#### [WHAT TO DO]
The stretch from the line with "Click the Oracle Cloud logo" through the line with "You are a computer-use agent. Viewport: 716px" in the records below: write it out exactly, and nothing else.

#### [DATA RECORDS]

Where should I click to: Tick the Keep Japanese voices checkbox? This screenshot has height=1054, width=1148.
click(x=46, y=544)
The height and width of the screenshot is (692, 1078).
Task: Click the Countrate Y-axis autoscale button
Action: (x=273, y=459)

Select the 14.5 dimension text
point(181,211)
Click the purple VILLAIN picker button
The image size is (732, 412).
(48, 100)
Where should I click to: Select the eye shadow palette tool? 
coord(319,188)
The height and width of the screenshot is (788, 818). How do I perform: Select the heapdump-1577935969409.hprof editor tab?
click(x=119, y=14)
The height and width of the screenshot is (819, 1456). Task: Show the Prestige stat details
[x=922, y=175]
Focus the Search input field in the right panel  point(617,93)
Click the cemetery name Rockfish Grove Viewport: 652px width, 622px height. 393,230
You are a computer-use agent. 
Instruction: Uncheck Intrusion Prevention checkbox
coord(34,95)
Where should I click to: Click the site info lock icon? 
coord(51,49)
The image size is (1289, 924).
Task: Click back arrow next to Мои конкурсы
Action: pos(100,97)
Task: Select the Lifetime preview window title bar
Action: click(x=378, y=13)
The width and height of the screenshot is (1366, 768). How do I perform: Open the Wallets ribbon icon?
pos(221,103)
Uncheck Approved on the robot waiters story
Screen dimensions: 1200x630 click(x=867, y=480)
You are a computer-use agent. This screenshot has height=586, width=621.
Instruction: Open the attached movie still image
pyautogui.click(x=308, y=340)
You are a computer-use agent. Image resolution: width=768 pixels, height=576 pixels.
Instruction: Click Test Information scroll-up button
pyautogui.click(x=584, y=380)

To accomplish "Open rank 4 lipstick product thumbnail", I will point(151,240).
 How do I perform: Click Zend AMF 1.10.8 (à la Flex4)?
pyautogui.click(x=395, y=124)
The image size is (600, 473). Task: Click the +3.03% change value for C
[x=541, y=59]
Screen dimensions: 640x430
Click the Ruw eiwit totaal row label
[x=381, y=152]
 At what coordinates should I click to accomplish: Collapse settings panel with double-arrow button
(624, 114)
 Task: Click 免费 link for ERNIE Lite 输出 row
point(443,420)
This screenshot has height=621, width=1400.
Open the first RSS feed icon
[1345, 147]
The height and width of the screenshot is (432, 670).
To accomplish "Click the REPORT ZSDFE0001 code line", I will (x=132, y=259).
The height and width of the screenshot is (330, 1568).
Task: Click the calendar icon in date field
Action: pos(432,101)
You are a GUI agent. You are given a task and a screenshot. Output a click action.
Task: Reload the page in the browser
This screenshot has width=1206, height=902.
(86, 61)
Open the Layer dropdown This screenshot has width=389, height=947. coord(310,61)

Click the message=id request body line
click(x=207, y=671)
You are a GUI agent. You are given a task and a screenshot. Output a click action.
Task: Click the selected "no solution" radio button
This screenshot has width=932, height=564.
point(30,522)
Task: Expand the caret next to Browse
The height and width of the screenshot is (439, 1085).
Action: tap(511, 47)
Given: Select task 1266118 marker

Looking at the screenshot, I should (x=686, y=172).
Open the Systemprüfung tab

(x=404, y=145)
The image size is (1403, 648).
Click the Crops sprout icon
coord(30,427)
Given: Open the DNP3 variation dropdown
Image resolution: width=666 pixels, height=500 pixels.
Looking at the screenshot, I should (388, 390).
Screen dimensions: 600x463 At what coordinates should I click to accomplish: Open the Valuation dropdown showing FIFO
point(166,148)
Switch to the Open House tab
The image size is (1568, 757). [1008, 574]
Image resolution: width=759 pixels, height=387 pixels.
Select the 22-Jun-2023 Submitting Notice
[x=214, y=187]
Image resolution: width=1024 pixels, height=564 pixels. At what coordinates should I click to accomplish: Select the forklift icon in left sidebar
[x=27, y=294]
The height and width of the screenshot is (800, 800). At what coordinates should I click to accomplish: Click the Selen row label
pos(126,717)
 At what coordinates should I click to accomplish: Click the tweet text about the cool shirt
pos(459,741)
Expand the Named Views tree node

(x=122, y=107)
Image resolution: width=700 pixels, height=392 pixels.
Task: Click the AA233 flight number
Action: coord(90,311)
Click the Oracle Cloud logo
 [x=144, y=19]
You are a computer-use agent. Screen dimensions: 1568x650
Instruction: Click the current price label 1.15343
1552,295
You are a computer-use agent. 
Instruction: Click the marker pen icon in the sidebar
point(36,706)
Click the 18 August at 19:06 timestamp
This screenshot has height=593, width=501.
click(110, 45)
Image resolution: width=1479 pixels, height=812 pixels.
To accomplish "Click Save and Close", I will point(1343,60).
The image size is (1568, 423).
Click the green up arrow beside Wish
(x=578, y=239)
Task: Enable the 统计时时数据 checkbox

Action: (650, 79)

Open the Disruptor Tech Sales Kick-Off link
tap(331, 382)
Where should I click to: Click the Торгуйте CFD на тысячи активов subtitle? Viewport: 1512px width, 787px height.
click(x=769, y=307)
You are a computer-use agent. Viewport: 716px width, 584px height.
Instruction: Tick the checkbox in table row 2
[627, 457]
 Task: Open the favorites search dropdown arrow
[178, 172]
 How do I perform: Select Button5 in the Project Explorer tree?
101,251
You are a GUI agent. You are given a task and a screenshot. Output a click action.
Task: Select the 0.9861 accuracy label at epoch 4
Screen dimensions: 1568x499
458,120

#### [EXPECTED OUTPUT]
Click the Oracle Cloud logo
 [x=144, y=19]
You are a computer-use agent. Screen dimensions: 1568x650
Instruction: Click the current price label 1.15343
1552,295
You are a computer-use agent. 
Instruction: Click the marker pen icon in the sidebar
point(36,706)
Click the 18 August at 19:06 timestamp
This screenshot has height=593, width=501.
click(110, 45)
Image resolution: width=1479 pixels, height=812 pixels.
To accomplish "Click Save and Close", I will point(1343,60).
The image size is (1568, 423).
Click the green up arrow beside Wish
(x=578, y=239)
Task: Enable the 统计时时数据 checkbox

Action: (650, 79)

Open the Disruptor Tech Sales Kick-Off link
tap(331, 382)
Where should I click to: Click the Торгуйте CFD на тысячи активов subtitle? Viewport: 1512px width, 787px height.
click(x=769, y=307)
You are a computer-use agent. Viewport: 716px width, 584px height.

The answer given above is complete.